**WHAT YOU NEED TO DO**
Once the line containing "Where should I click to: Click the taskbar" is found in the entries below, reproduce it and every line after it, stopping at and including the line containing "Given: Edit the"; reproduce nothing else, and keep each line exact.

[Stored data]

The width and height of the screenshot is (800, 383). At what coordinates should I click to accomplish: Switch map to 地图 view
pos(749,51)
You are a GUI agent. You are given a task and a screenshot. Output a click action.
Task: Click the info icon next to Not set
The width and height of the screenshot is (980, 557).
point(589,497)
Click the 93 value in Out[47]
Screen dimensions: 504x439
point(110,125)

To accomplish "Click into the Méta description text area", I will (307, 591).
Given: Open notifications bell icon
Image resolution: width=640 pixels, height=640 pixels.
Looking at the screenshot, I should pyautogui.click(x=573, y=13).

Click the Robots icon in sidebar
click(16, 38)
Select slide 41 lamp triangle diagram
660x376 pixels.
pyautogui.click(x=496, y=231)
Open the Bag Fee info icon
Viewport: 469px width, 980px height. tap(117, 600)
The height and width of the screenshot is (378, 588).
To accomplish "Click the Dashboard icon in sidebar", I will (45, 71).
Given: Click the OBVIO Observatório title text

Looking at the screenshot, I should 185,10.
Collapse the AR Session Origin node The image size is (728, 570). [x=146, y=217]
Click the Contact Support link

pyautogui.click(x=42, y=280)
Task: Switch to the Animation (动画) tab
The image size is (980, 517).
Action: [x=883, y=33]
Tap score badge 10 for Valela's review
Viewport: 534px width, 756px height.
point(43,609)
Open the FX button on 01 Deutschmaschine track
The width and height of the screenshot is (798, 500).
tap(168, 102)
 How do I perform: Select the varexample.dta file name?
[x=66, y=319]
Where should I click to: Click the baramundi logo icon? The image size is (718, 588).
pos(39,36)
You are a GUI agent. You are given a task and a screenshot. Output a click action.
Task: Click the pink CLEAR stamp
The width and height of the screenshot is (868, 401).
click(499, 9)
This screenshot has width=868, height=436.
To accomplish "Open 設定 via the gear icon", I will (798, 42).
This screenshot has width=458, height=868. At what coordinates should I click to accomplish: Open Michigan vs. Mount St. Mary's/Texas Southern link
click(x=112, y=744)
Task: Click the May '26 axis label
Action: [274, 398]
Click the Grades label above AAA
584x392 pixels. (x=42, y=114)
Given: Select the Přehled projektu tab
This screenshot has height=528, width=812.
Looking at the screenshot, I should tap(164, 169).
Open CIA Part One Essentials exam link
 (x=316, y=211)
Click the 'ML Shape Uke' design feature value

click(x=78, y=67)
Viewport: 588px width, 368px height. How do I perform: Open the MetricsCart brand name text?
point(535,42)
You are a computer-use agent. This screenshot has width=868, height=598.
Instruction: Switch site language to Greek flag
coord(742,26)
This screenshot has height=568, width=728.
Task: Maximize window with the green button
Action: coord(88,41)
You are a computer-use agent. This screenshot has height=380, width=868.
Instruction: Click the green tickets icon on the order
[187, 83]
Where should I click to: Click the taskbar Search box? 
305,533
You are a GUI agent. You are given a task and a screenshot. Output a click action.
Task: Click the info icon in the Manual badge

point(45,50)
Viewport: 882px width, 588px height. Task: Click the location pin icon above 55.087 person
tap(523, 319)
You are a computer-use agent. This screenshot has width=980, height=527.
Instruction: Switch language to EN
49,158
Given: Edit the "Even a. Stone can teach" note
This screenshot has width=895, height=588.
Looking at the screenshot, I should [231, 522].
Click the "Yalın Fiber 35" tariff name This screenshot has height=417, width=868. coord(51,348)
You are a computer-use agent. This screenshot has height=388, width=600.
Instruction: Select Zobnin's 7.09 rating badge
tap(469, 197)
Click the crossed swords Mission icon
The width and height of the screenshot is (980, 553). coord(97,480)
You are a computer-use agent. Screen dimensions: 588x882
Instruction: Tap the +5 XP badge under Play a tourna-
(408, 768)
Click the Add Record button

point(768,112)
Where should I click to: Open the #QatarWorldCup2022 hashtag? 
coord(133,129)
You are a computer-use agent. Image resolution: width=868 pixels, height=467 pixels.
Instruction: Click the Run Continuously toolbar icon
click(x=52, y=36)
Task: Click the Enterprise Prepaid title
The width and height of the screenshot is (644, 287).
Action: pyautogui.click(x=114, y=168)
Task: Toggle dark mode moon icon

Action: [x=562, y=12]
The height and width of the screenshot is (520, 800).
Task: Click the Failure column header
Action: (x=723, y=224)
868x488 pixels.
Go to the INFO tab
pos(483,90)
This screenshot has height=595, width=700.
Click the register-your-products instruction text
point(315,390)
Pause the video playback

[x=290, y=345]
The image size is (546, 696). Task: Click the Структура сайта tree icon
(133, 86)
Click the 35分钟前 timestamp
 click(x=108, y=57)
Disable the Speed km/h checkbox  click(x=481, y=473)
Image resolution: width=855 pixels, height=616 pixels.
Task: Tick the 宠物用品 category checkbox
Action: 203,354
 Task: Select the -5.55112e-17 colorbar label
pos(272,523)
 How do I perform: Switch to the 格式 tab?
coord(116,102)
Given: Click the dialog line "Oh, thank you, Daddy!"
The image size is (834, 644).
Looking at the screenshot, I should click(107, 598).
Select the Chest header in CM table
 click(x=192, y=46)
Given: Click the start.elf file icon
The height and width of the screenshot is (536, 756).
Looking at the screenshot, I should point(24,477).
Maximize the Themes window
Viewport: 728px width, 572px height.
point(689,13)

**TASK ANSWER**
Where should I click to: Click the taskbar Search box? 
305,533
You are a GUI agent. You are given a task and a screenshot. Output a click action.
Task: Click the info icon in the Manual badge

point(45,50)
Viewport: 882px width, 588px height. Task: Click the location pin icon above 55.087 person
tap(523, 319)
You are a computer-use agent. This screenshot has width=980, height=527.
Instruction: Switch language to EN
49,158
Given: Edit the "Even a. Stone can teach" note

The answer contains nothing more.